> [WORK ITEM]
Copy every line of the entries that includes the word "Expand".

(Saved data entries)
────────

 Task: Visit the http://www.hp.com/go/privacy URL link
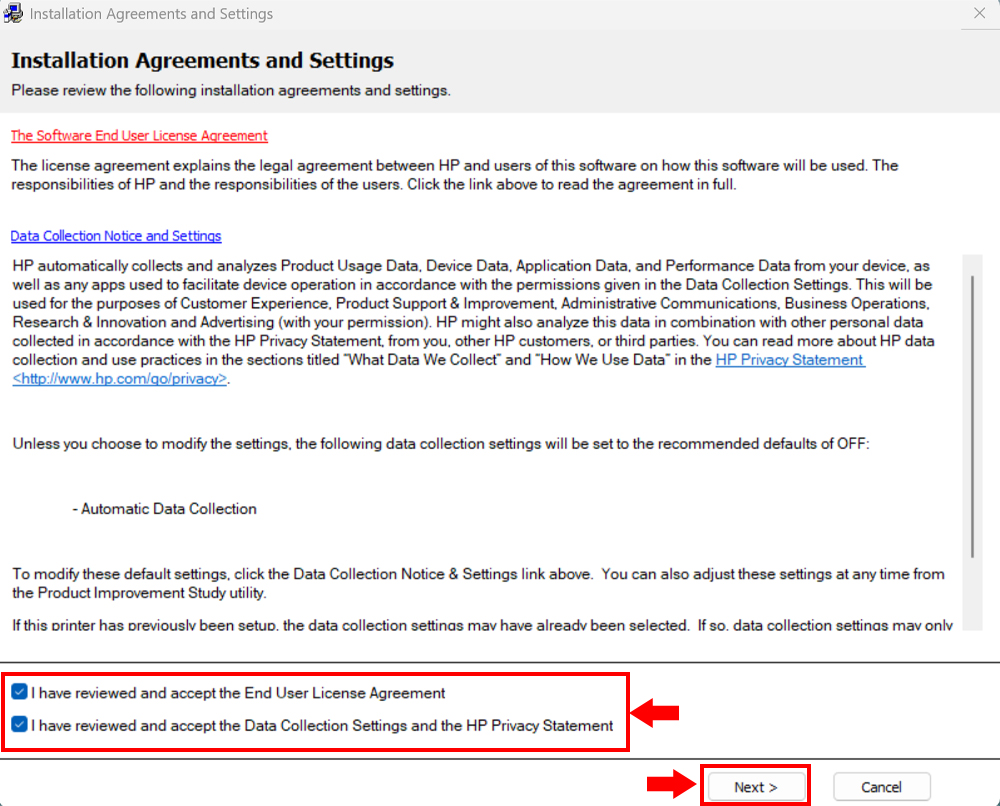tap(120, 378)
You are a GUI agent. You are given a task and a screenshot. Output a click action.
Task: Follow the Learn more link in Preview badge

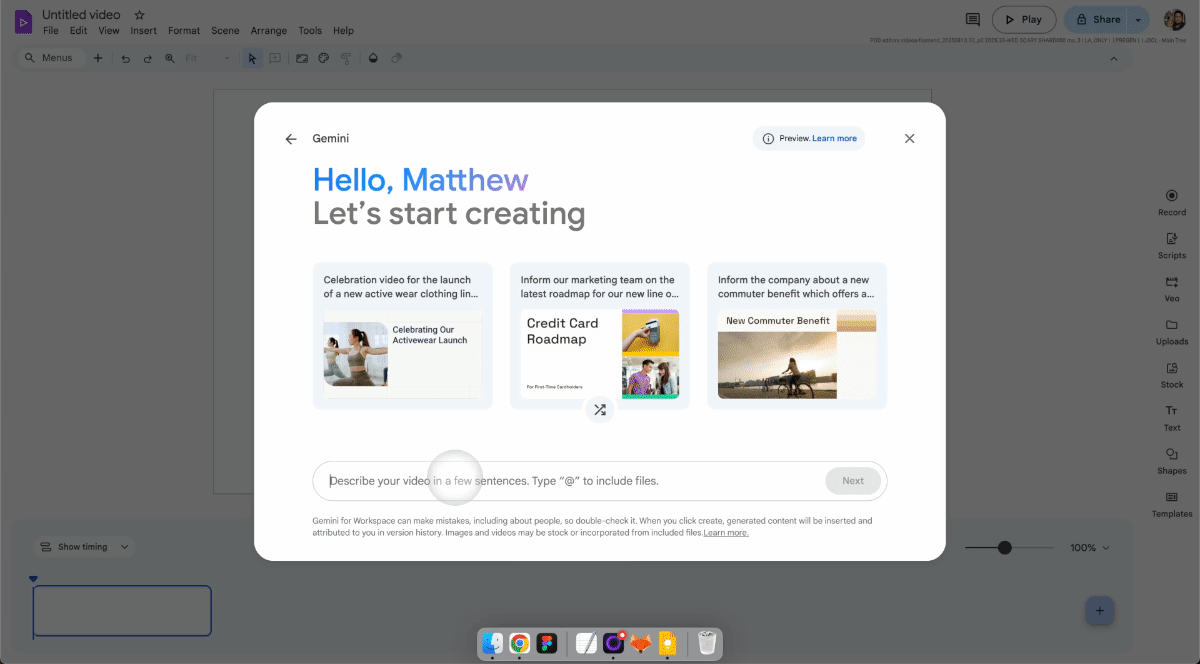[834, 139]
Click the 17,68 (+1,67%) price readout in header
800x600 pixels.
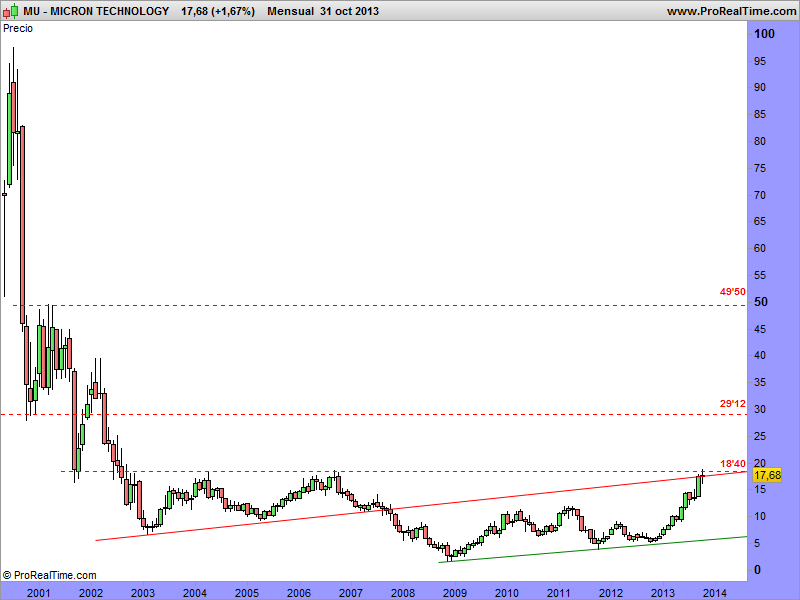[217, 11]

────────

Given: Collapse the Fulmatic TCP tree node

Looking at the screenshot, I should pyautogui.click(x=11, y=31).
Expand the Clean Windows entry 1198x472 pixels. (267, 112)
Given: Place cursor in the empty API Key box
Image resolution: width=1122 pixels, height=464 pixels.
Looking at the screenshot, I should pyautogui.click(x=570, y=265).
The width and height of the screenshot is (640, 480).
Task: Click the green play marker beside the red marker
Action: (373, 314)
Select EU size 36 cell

────────

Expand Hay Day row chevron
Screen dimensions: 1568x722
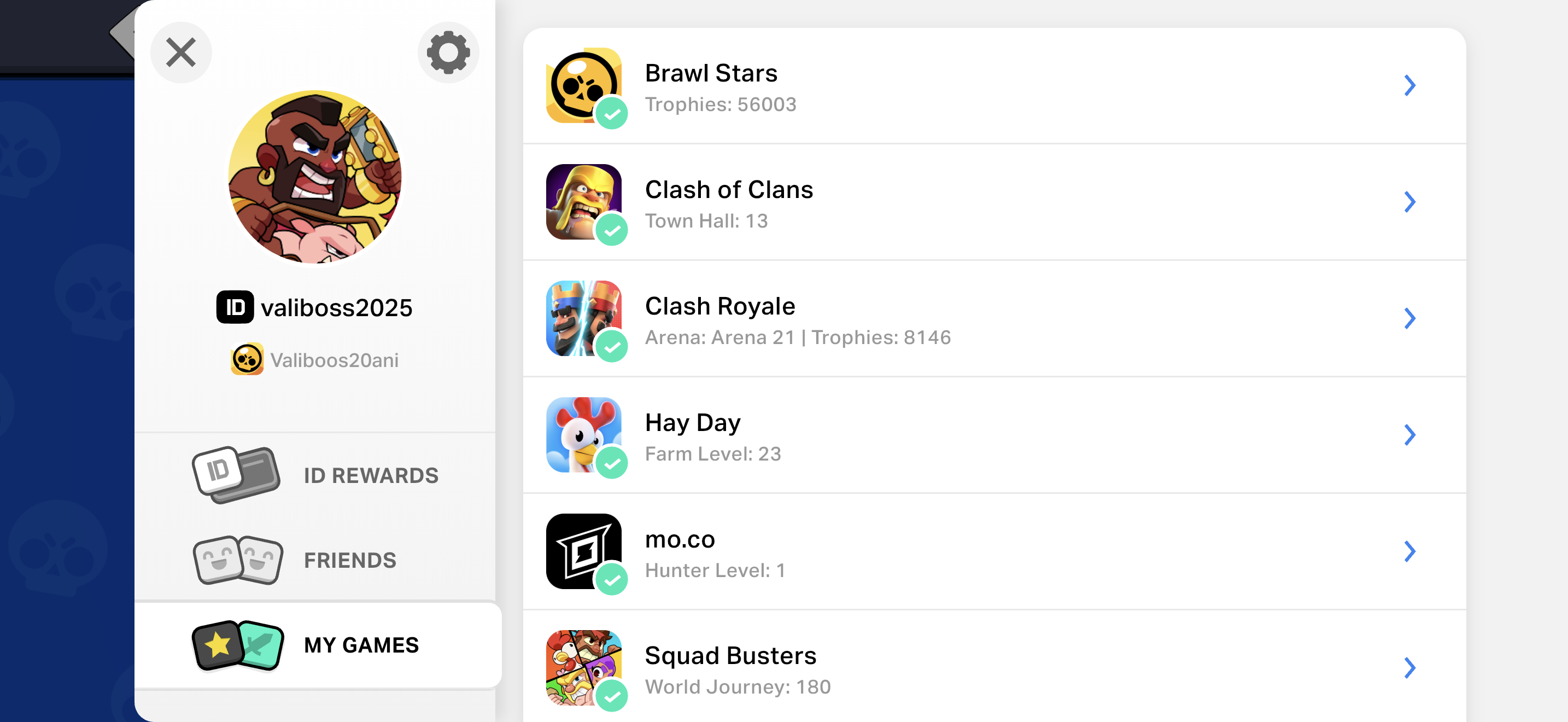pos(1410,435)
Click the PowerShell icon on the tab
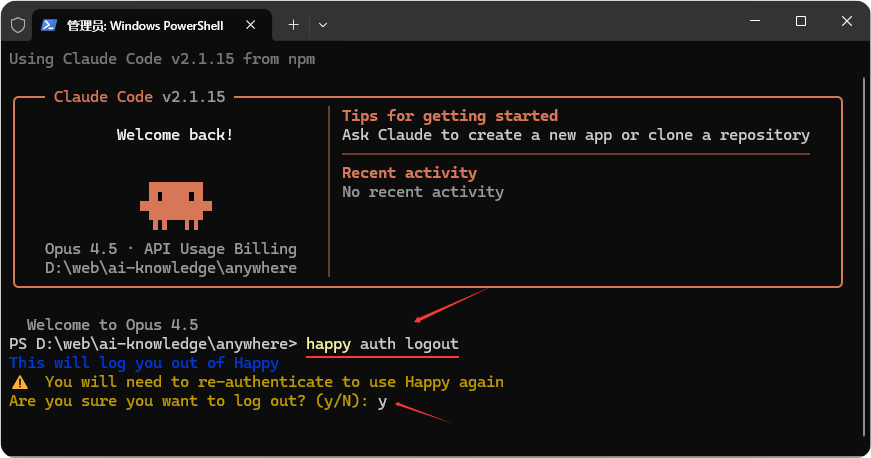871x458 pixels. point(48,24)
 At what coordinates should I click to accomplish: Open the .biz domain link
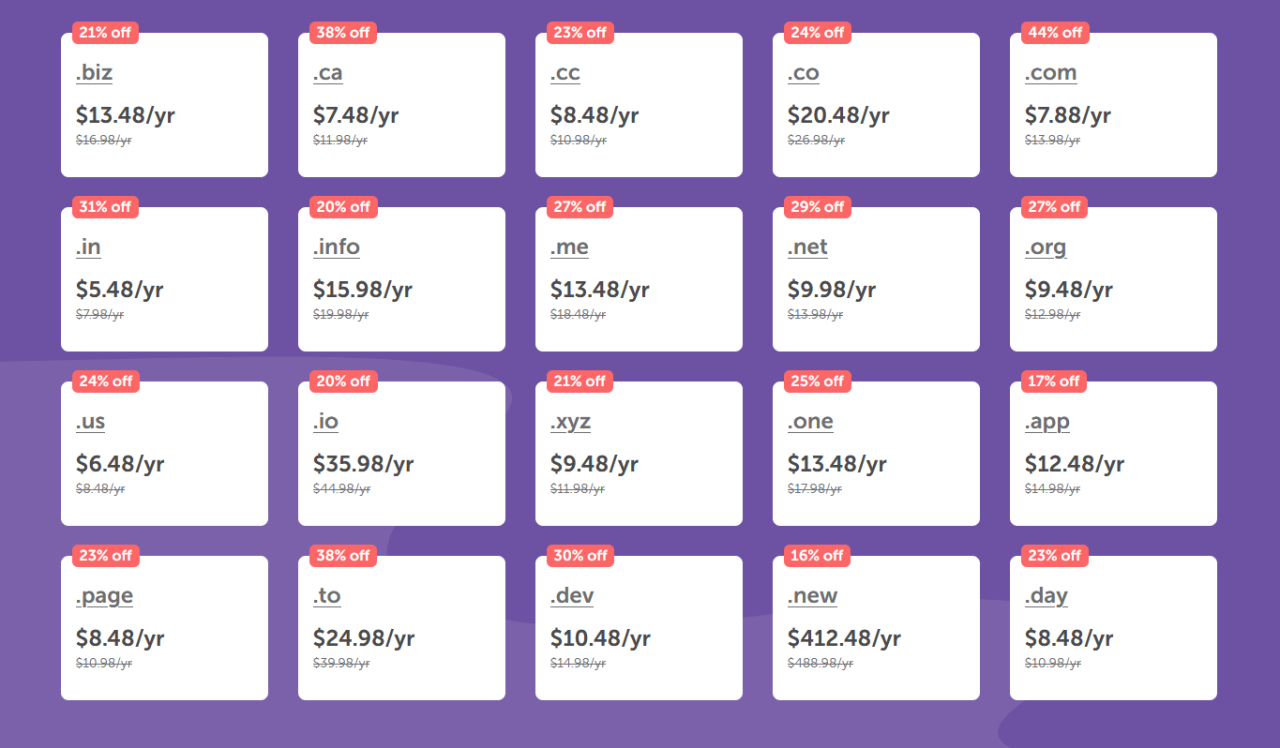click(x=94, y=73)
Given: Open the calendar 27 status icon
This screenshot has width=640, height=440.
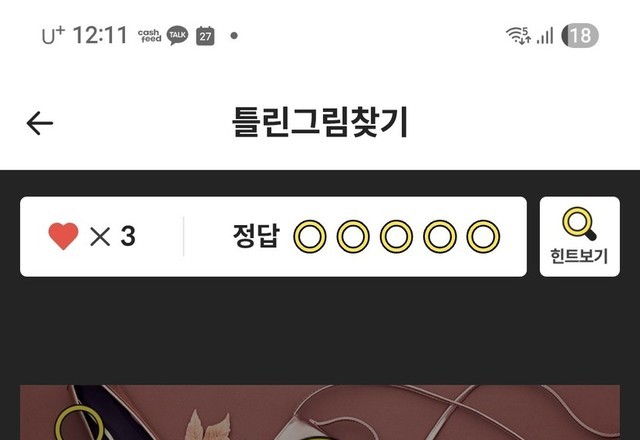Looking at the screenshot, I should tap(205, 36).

────────

> [RESULT OF THIS EXERCISE]
Expand the Clean Windows entry 1198x472 pixels. (267, 112)
Expand Hay Day row chevron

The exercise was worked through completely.